About this task - With the material below, print exactly the lines between the line holding "is (480, 370)." and the line holding "Click the fit-to-window", inclusive. Add nothing else.

Supplied data -
# # #

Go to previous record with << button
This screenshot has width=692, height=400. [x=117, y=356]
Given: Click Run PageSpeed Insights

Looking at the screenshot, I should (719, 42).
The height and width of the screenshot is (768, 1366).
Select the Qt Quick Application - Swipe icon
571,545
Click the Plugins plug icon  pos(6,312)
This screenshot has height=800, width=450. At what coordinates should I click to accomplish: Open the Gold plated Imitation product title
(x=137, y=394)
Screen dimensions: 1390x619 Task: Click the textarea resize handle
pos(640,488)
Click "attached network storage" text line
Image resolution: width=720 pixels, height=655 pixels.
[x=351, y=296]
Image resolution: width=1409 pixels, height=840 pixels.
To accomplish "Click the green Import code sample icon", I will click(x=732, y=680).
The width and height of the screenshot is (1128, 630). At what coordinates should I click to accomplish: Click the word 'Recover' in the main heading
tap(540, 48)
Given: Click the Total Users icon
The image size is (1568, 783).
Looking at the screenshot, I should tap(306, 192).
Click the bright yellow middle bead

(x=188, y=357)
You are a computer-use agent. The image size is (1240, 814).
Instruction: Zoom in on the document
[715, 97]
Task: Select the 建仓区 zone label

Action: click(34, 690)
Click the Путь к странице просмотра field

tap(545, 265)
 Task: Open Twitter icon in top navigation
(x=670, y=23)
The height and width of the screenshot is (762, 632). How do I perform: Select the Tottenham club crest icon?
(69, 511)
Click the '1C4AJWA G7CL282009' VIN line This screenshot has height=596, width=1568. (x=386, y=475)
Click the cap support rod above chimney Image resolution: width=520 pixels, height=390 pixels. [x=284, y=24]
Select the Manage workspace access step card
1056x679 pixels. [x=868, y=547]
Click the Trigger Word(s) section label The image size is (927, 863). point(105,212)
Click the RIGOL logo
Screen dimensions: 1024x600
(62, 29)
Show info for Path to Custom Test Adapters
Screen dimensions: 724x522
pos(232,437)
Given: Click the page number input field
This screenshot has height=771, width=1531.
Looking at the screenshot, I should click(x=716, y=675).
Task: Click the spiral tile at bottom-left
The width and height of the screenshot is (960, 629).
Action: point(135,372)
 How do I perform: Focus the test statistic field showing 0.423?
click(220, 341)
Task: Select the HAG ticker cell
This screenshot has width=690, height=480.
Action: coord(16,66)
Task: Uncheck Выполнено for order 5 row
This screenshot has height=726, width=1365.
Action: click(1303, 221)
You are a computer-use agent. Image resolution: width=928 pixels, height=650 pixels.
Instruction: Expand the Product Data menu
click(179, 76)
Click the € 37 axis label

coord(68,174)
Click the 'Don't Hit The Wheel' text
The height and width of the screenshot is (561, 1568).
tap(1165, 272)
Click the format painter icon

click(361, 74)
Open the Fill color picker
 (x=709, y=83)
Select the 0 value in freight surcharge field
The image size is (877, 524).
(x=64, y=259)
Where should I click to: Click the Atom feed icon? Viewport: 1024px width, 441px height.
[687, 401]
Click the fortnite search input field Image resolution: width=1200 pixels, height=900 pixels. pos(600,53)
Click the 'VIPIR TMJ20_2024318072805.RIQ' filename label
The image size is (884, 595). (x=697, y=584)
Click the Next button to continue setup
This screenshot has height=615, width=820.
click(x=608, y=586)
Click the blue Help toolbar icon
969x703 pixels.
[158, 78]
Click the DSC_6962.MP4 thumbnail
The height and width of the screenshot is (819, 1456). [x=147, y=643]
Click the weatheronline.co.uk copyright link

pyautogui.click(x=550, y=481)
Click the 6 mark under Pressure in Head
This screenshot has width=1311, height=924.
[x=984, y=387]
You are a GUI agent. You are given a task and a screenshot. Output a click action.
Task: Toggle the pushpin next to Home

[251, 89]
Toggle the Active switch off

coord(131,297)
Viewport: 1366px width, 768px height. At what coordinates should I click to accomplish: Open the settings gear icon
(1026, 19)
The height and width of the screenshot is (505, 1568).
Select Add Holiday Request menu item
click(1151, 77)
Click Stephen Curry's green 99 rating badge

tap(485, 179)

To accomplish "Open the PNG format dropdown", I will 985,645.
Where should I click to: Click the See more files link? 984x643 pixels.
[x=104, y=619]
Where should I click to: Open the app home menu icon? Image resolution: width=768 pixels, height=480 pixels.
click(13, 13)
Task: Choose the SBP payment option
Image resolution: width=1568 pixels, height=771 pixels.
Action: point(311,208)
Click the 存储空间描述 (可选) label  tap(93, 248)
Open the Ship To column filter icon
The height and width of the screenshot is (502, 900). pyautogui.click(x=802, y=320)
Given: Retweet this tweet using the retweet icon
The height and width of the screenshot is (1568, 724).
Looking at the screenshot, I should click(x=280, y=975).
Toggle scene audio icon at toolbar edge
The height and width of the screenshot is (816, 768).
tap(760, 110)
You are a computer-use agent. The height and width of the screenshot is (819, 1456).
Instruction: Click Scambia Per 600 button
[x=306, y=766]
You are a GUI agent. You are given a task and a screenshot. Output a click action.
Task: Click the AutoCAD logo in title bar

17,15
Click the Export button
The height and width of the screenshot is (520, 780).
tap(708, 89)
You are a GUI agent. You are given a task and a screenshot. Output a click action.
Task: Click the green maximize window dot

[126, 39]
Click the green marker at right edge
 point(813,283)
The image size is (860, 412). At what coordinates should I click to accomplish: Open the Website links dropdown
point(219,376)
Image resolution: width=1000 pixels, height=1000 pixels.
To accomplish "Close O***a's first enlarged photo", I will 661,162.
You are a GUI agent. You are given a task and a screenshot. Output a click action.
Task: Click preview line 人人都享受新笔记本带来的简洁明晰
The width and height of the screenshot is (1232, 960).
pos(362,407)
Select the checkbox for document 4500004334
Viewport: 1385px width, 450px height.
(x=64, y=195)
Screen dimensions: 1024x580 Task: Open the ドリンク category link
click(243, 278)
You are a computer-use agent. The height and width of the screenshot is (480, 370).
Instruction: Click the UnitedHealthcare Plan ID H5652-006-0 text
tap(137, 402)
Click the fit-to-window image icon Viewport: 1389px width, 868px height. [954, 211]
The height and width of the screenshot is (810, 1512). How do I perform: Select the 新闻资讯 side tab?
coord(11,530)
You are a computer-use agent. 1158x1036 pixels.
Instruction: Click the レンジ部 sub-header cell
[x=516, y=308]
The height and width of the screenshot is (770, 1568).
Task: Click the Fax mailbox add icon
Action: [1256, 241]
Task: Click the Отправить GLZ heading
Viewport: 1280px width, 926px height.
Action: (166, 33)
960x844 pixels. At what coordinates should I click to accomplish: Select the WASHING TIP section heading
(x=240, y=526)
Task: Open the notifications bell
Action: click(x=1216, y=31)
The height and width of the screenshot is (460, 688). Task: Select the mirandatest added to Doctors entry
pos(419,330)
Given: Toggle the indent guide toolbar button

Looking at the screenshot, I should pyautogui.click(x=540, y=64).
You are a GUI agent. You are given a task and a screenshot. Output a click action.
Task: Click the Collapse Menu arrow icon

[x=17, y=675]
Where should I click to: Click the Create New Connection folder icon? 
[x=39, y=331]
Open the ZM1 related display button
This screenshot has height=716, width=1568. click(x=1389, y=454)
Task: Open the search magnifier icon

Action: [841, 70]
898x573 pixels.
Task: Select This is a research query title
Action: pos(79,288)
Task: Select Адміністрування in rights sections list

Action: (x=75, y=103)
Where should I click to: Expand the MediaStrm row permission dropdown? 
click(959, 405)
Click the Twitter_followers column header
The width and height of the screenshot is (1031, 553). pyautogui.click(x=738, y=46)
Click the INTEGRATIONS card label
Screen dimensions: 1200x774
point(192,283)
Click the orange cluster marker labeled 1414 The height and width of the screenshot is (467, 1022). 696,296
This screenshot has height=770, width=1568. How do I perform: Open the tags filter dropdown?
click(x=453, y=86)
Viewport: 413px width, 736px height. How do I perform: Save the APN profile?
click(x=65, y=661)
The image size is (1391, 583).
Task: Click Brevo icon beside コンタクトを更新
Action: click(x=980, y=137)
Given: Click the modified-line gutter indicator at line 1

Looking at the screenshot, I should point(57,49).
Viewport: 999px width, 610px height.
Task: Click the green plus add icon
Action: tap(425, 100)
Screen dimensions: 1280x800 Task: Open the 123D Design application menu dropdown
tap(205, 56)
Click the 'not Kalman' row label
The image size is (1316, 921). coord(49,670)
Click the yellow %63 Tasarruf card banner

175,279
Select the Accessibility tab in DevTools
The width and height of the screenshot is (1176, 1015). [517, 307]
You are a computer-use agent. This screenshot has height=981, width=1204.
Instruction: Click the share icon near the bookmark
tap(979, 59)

# # #

Response -
You are a computer-use agent. The height and width of the screenshot is (480, 370).
Instruction: Click the UnitedHealthcare Plan ID H5652-006-0 text
tap(137, 402)
Click the fit-to-window image icon Viewport: 1389px width, 868px height. [954, 211]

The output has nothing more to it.